La Comisión de Trabajo de la Cámara aprobó en general la nueva indicación del Ejecutivo que eleva el salario mínimo desde $539.000 a $553.553, un alza de $14.553 (2,7%). La votación en comisión fue de 12 a favor y 1 en contra, pero la sala de la Cámara postergó la votación definitiva para la primera semana de junio. El cambio incluye la inflación de abril y amplía la propuesta inicial, que planteaba un aumento de $7.546. Los cerca de 800.000 trabajadores que reciben el ingreso mínimo deberán esperar el trámite pleno y la posible retroactividad del ajuste.
El ajuste importa porque afecta a más de 800.000 trabajadores y tensiona la negociación entre Ejecutivo, sindicatos y parlamentarios en un año de presión inflacionaria. La indicación suma el IPC de abril para mantener poder adquisitivo, pero su tramitación demorada obliga a un pago retroactivo si se aprueba después de mayo. Además, la disputa expone el choque entre la estrategia del gobierno para contener costos laborales y la demanda sindical por aumentos más amplios.
La indicación del Ejecutivo modificó la propuesta original y sumó el IPC de abril (1,3%), elevando el reajuste acumulado en el año a 2,7% y llevando el ingreso mínimo a $553.553. La iniciativa fue aprobada en general en la Comisión de Trabajo con 12 votos a favor y uno en contra; en la votación particular la indicación contó con 7 votos a favor y 6 abstenciones. Si avanza en la Cámara, deberá aún ser discutida y votada en el Senado antes de convertirse en ley. El cálculo inicial del Gobierno consideraba solo la inflación del primer trimestre y proyectaba un alza menor.

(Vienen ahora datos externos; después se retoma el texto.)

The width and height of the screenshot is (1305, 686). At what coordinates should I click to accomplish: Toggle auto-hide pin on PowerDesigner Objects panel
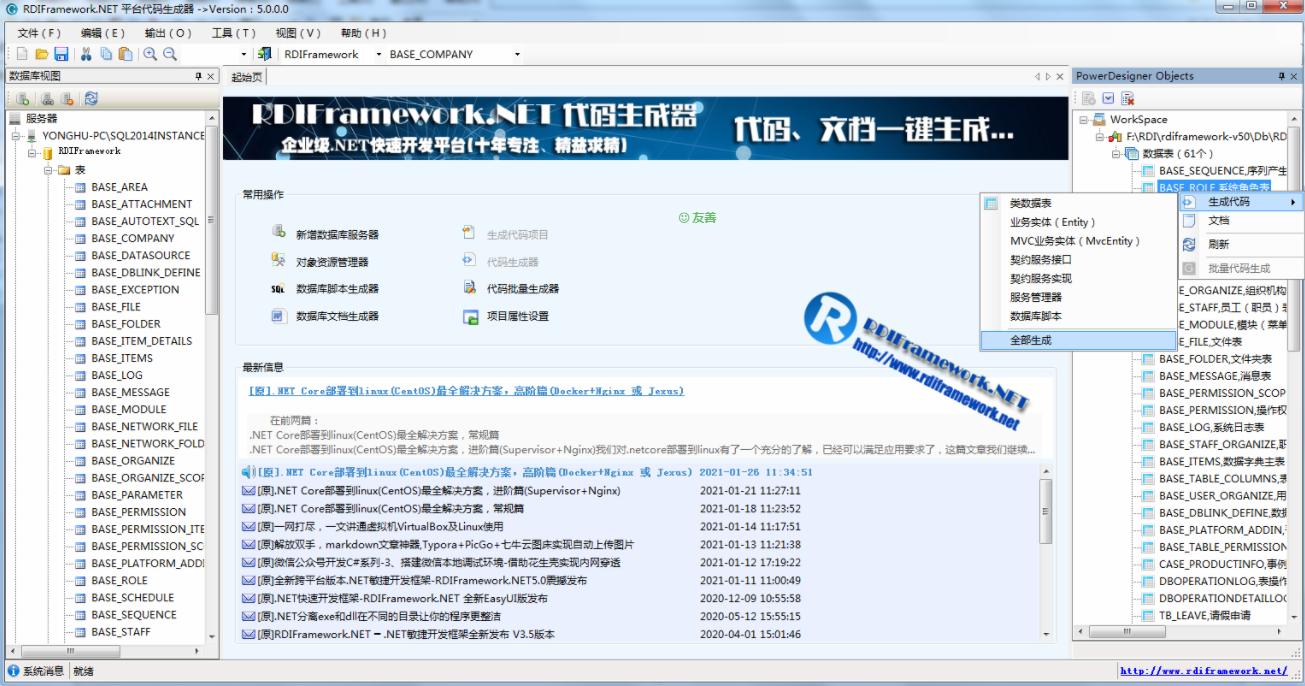(1281, 76)
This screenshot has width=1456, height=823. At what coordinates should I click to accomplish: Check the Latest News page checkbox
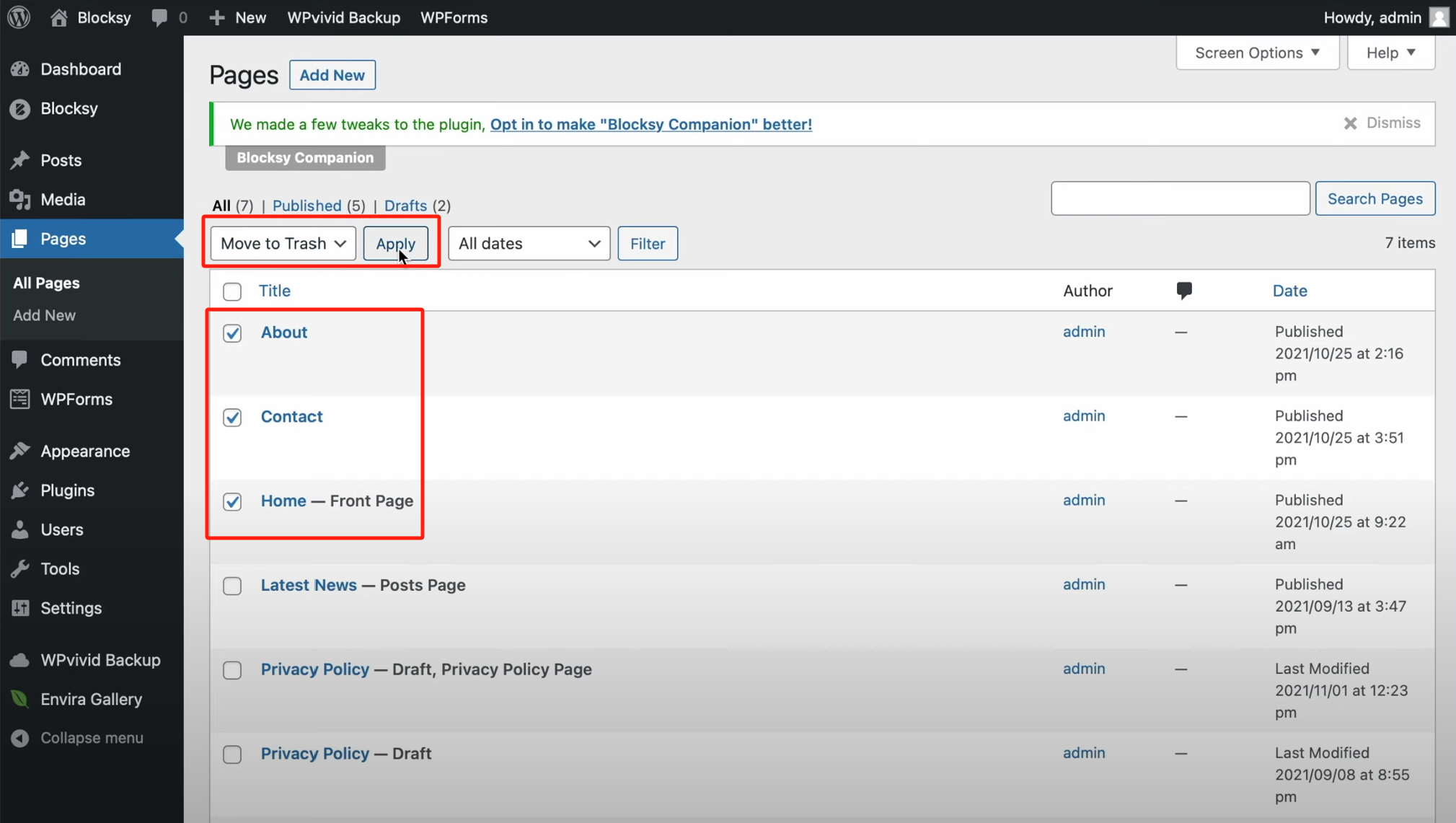click(x=232, y=586)

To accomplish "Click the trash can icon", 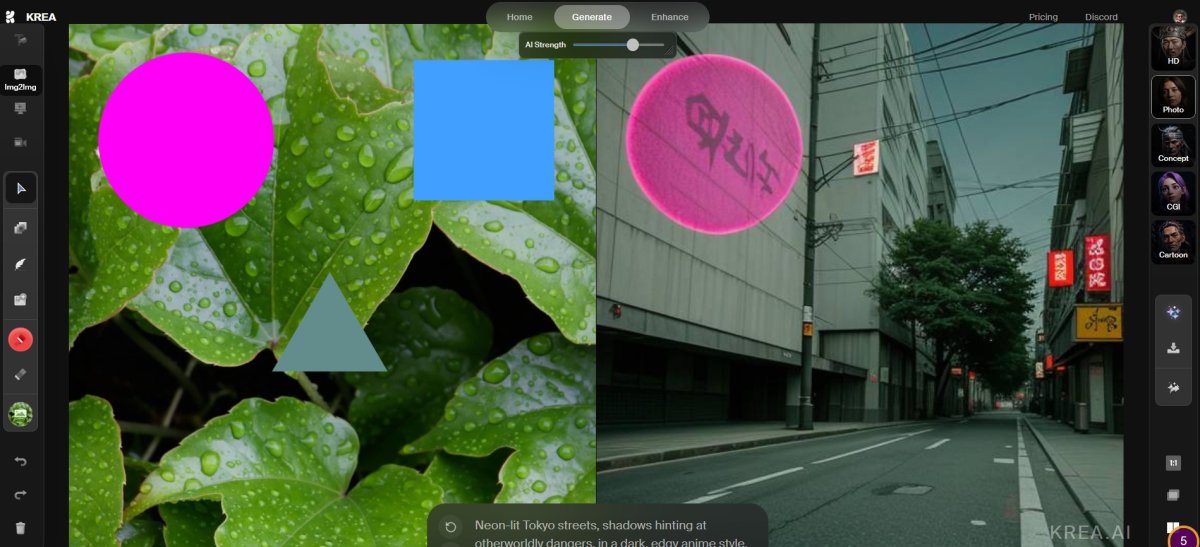I will tap(21, 528).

Desde Hacienda el ministro Jorge Quiroz defendió la propuesta técnica del Ejecutivo, que busca conciliar la protección del poder adquisitivo con la sostenibilidad de las empresas, especialmente micro y pequeñas. Quiroz ha advertido que los costos laborales para los empleadores subirán en los próximos años por cambios previsionales y la implementación de la jornada de 40 horas. Esa explicación fue parte del argumento para presentar inicialmente un ajuste más acotado y evitar un impacto abrupto en la masa salarial. El Ejecutivo presentó además un mecanismo para evaluar un nuevo reajuste a partir de 2027.

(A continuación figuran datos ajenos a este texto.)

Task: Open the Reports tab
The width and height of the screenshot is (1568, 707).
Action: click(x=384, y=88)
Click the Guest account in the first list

La votación en sala fue aplazada y quedó programada para la primera semana de junio, por lo que el eventual aumento —que el gobierno había dicho debía regir desde el 1 de mayo— se pagaría de forma retroactiva si se aprueba más tarde. En la comisión el subsecretario de Trabajo, Gustavo Rosende, dijo que en la discusión en el Senado no existiría la posibilidad de elevar el guarismo aprobado en comisión. El calendario legislativo y la tramitación en ambas cámaras definirán cuándo comenzarán a percibir el ajuste los beneficiarios.
La Central Unitaria de Trabajadores (CUT) cuestionó con dureza la postergación y la magnitud del alza, advirtiendo que la medida llega insuficiente ante la pérdida de poder adquisitivo de las familias. El presidente de la multisindical, José Manuel Díaz, sostuvo que "El gobierno está improvisando y manejando mal los tiempos, al desplazar las medidas laborales por medidas económicas que benefician a grupos empresariales" y calificó la demora como una mala señal para los trabajadores.
“El gobierno está improvisando y manejando mal los tiempos, al desplazar las medidas laborales por medidas económicas que benefician a grupos empresariales”— José Manuel Díaz
La aprobación en comisión también dejó tensiones internas: el diputado Luis Alberto Cuello pidió cambiar su voto de favor a abstención tras la votación particular, solicitud que el presidente de la comisión, José Carlos Meza, rechazó por reglas de procedimiento. El diputado Héctor Ulloa, que votó en contra, aseguró que "el guarismo propuesto por el gobierno es absolutamente insuficiente" y reclamó que las familias necesitan mejoras que se extiendan más allá de abril. La división en la bancada muestra espacio para mayores negociaciones en la tramitación en sala y en el Senado.
Hay discrepancias en las cifras que atribuyen a la CUT como demanda mínima: un reporte consigna una solicitud de $637.700 y otro menciona $647.000, diferencias que no han sido aclaradas públicamente en los documentos del sindicato. También existen matices en las versiones sobre si el Gobierno todavía podría aumentar el monto en la tramitación en el Senado.
El próximo hito es la votación en sala de la Cámara durante la primera semana de junio; de aprobarse, el proyecto pasará al Senado para su revisión. Mientras tanto, si la ley se promulga con fecha posterior a mayo, los empleadores deberán pagar el reajuste de manera retroactiva a quienes perciben el salario mínimo.